Contraponto: um importante diagnóstico estratégico
O superintendente acadêmico de Pesquisa (PR-2), professor Felipe Siqueira Rosa, preferiu enfatizar as qualidades do Plano e o trabalho feito pela Capes, que incluiu oficinas das quais participaram representantes dos 27 estados. “A despeito das críticas, que são meritórias, acho que é um bom plano, tendo em vista a conjuntura que herdamos. Fomos de nenhum plano, desde 2020, para um feito com um diagnóstico muito bom. Temos um sistema de pós-graduação muito amplo, parrudo, com 100 mil ingressantes por ano, e desafios complexos na permanência, interiorização, redução de assimetrias intra e interestaduais. Para termos diretrizes que dessem conta de todos esses desafios, eu creio que a Capes, em conjunto com pesquisadores do Brasil inteiro, fez o que é possível”, defendeu Felipe Rosa.
“Creio que esta consulta é um bom ensaio para que no próximo plano seja feita consulta pública mais cedo, desde as oficinas. Mas, sinceramente, se dessa vez fosse tentado um processo mais aberto, mais democrático, infelizmente tomaria mais tempo para que as informações fossem coletadas, decantadas, e transformadas em um plano, com um consenso”, avaliou o professor do Instituto de Física.
“Acho que o plano não deveria ser encarado de forma anatídica. Anatídeos é a família dos patos, que sabem andar, nadar e voar e não fazem bem nenhuma das três coisas. Acho que as instituições e programas não devem encarar o plano de maneira uniforme. Cada programa vai encontrar nas diretrizes pontos em que podem atuar de forma mais efetiva. Se na Engenharia, a integração com os ensinos fundamental e médio for mais difícil, outros programas vão achar mais fácil. A integração com a indústria e a inovação são mais naturais com a Engenharia, enquanto outros programas podem achar mais difícil. Acho que na UFRJ temos muitas vezes essa tendência anatídica. Cada programa tem que encontrar sua vocação nesses eixos e persegui-la”, explicou.

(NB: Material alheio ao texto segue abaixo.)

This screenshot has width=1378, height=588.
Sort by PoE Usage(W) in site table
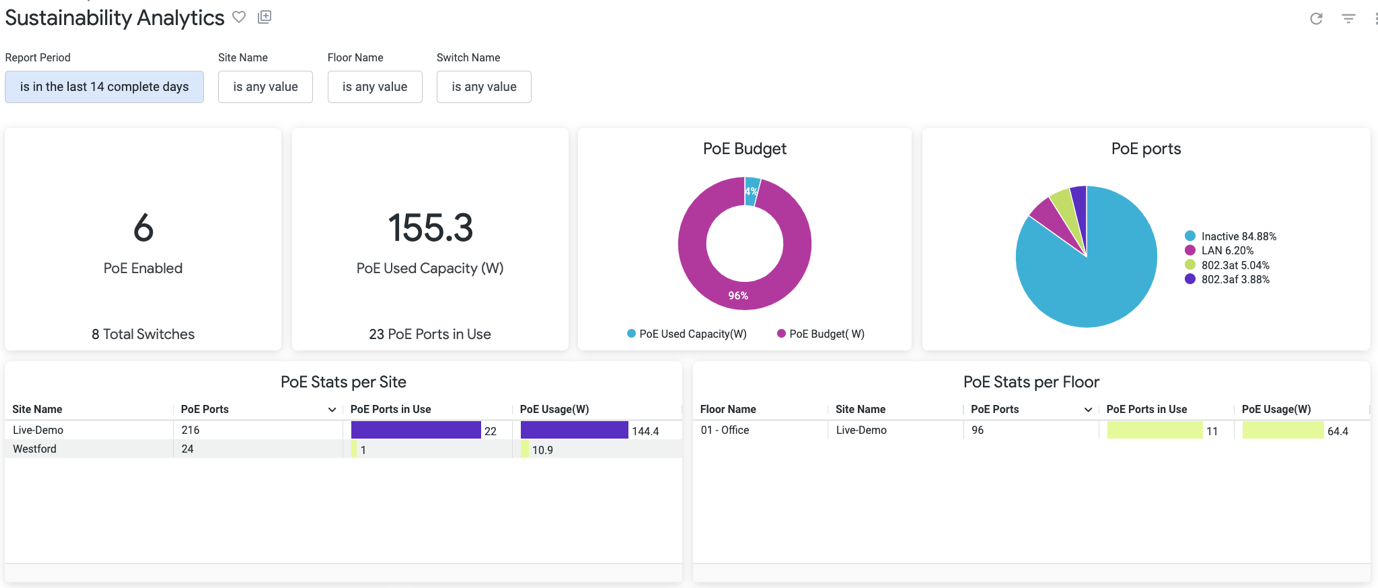(x=554, y=410)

A professora Fernanda Mello, superintendente acadêmica de Pós-graduação (PR-2/UFRJ), observou que o período escolhido para a consulta “não foi muito feliz pois pegou um período de festas de final de ano e que muitas pessoas tiram férias” e ponderou que o plano disponível não é um documento final, mas ainda em construção e que traz um “importante diagnóstico estratégico”. “Quem não leu o documento em sua íntegra, recomendo que o faça. É bastante útil para que façamos reflexões”, recomendou.
“Como todo documento amplo, ele peca por não trazer os mecanismos para atingir metas, ele não traz métricas, traz diretrizes. Vem após um período de ausência de planejamento estratégico, acaba sendo um documento bastante amplo, mas ele traz os pontos-chaves”, ponderou a professora do Instituto de Doenças do Tórax (IDT/UFRJ).
Para o professor Felipe Rosa, dadas as condições orçamentárias tanto das universidades como da própria Capes, “não adianta criarmos expectativas não realistas e esperar que sejam concretizadas. Claro que queremos remunerações melhores para alunos e professores, mas dadas as restrições orçamentárias de curto prazo acho isso muito difícil”.